How to complete this task
Lines from the one containing "At what coordinates" through the end of the material are to be retyped exactly; do not copy pictures.

Records provided
== Segment start ==

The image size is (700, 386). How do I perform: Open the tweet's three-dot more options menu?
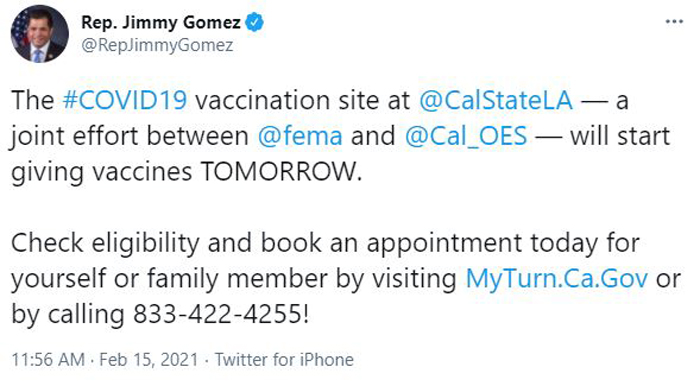click(x=674, y=21)
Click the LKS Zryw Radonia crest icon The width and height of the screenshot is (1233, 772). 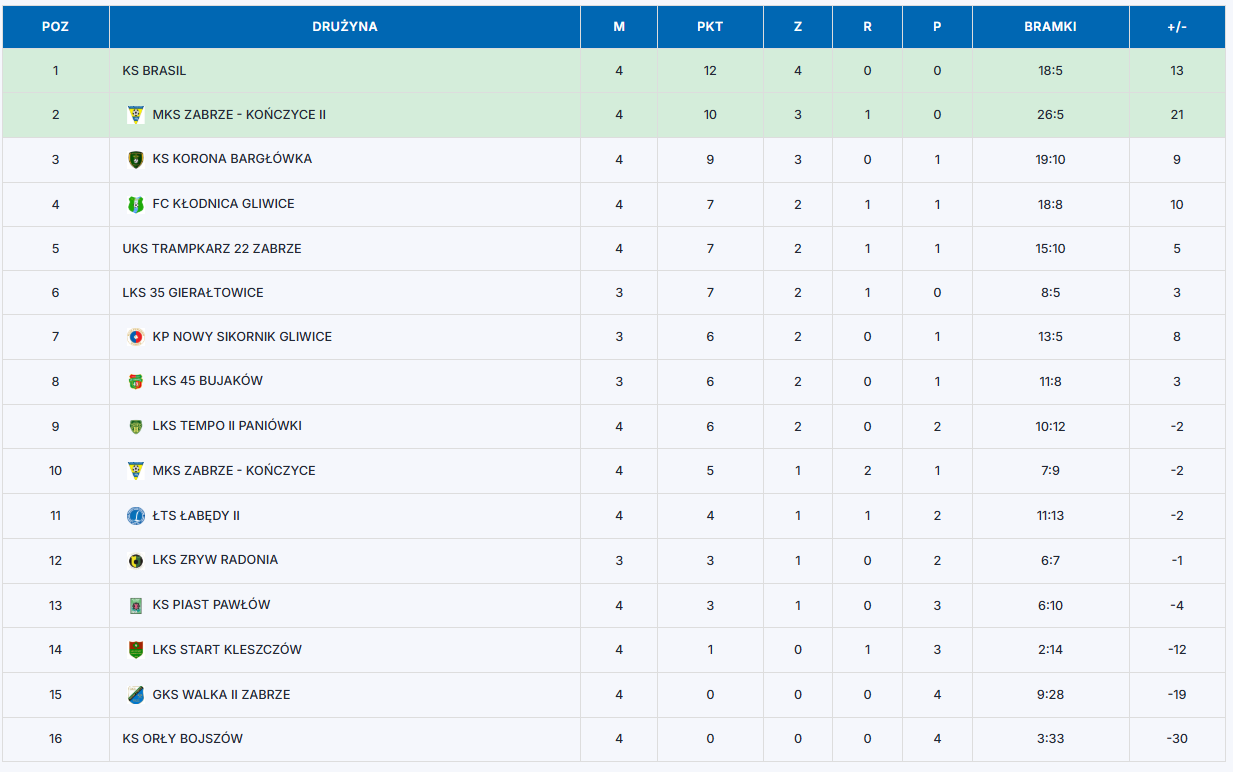point(135,560)
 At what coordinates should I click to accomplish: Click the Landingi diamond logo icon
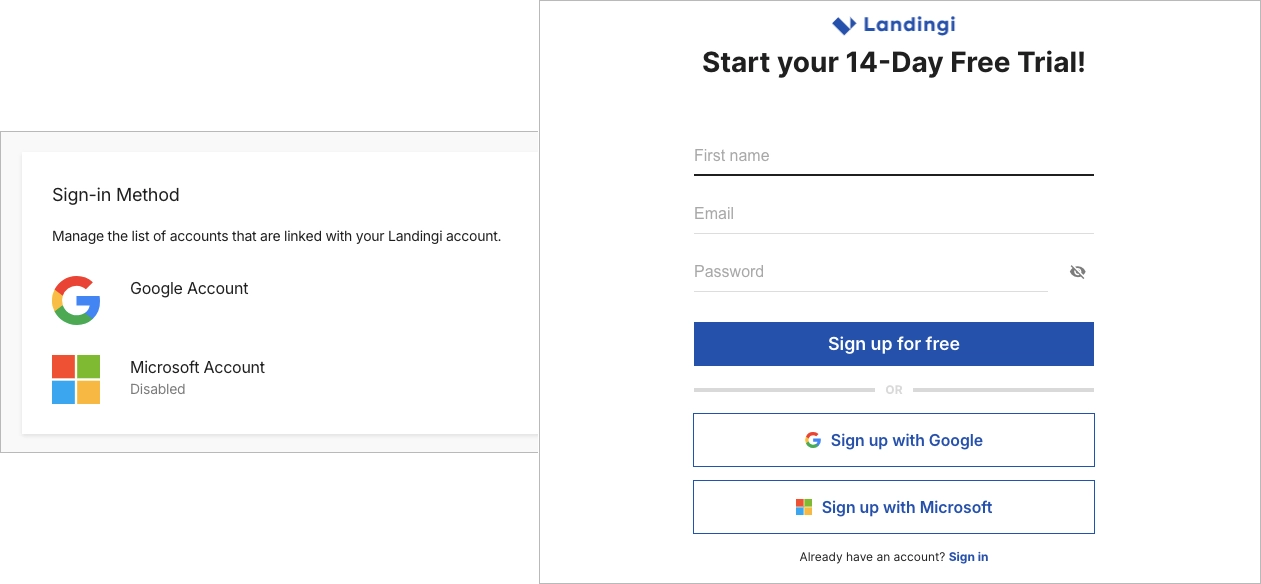(x=844, y=25)
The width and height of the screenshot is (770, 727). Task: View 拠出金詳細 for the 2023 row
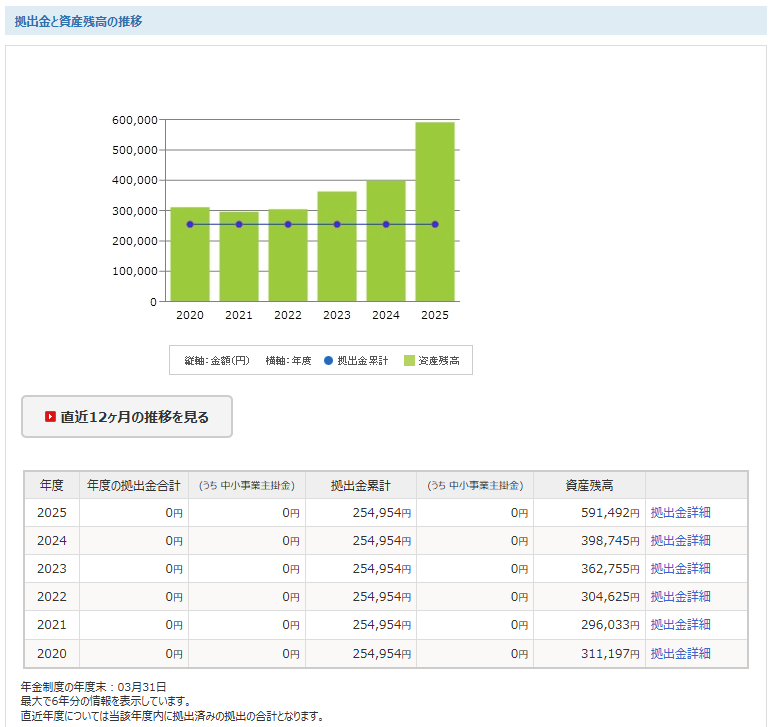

== Segment end ==

Response to the task
 At what coordinates should I click to accomplish: Click the Landingi diamond logo icon
(x=844, y=25)
The width and height of the screenshot is (770, 727). Task: View 拠出金詳細 for the 2023 row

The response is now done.